FIG. 6 shows a third embodiment of the invention. The skate 1 which is shown therein is especially adapted for the so-called "aggressive" practice. In this type of practice, a part of the acrobatic maneuvers include gliding phases for the chassis or the shell on hard bodies such as ramps, rails, or concrete surfaces. Conventionally, the boot of this skate is made of a very rigid and wear-resistant shell. Therefore, these skates are uncomfortable and considerably limit the movements of the user. However, performing certain maneuvers requires a certain flexibility of the foot. The cradle 5 shown in FIG. 6 rises high enough to ensure good protection of the ankle. Moreover, it has, in its front portion, a flange 35 which rises vertically from the sole 12. The vamp is made of a softer material than the cradle. It is sufficiently thick to provide good resistance to wear and tear. The saddle 7 is made of a synthetic fabric of the mesh type, guaranteeing excellent durability and promoting breatheability.

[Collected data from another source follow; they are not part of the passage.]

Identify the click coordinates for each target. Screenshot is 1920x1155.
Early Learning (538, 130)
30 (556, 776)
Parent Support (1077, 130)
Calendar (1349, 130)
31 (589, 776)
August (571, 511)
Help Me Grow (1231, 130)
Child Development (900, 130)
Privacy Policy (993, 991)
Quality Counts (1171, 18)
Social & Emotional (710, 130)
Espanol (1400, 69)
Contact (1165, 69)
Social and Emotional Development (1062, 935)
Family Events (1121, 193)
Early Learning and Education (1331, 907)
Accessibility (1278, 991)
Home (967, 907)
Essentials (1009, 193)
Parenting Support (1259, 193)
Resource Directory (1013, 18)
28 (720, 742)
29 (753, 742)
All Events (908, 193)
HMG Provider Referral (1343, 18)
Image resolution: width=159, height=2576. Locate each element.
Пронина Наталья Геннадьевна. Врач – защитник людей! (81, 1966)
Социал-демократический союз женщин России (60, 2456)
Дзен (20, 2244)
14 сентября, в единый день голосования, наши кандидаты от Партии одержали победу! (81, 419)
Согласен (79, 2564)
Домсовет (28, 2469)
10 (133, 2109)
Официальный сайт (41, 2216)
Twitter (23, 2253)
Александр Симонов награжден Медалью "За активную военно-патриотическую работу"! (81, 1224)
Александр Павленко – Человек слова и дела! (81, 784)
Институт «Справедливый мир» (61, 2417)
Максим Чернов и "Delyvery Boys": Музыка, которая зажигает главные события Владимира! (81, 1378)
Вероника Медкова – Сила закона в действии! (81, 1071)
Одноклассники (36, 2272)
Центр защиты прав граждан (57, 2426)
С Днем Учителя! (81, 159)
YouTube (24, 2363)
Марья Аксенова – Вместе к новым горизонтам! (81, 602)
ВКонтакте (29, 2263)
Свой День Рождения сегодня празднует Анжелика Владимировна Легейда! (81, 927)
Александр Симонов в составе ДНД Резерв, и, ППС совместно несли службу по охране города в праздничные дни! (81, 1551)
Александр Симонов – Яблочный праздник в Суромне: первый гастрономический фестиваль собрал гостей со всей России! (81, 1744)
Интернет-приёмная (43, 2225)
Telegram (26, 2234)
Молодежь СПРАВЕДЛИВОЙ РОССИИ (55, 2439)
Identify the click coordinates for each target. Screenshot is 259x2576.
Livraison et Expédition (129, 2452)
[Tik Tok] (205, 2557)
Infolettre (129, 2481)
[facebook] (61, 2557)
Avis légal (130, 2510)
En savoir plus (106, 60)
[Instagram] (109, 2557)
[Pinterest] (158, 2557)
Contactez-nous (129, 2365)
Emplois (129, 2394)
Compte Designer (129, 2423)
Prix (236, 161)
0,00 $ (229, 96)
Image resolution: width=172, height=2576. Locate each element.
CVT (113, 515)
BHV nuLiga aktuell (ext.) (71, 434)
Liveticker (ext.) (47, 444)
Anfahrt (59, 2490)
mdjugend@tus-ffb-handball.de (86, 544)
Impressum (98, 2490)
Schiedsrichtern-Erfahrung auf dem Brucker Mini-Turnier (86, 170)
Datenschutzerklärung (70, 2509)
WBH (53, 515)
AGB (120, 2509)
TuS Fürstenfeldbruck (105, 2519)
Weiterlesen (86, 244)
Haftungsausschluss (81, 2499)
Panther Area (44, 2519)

FIG. 7 shows a partial cross-section of the boot of the skate shown in FIG. 6. The vamp 6 is fastened to the cradle by rivets in the area of the sole and in the area of the heel stiffener. The saddle 7 is attached to the vamp 6 by stitching.

The present invention is not limited to the preceding examples of embodiments that are disclosed herein for guidance only.

The instant application is based upon French Application No. 99 15439, filed on Dec. 1, 1999, the disclosure of which is hereby incorporated by reference thereto in its entirety, and the priority of which is hereby claimed under 35 USC 119.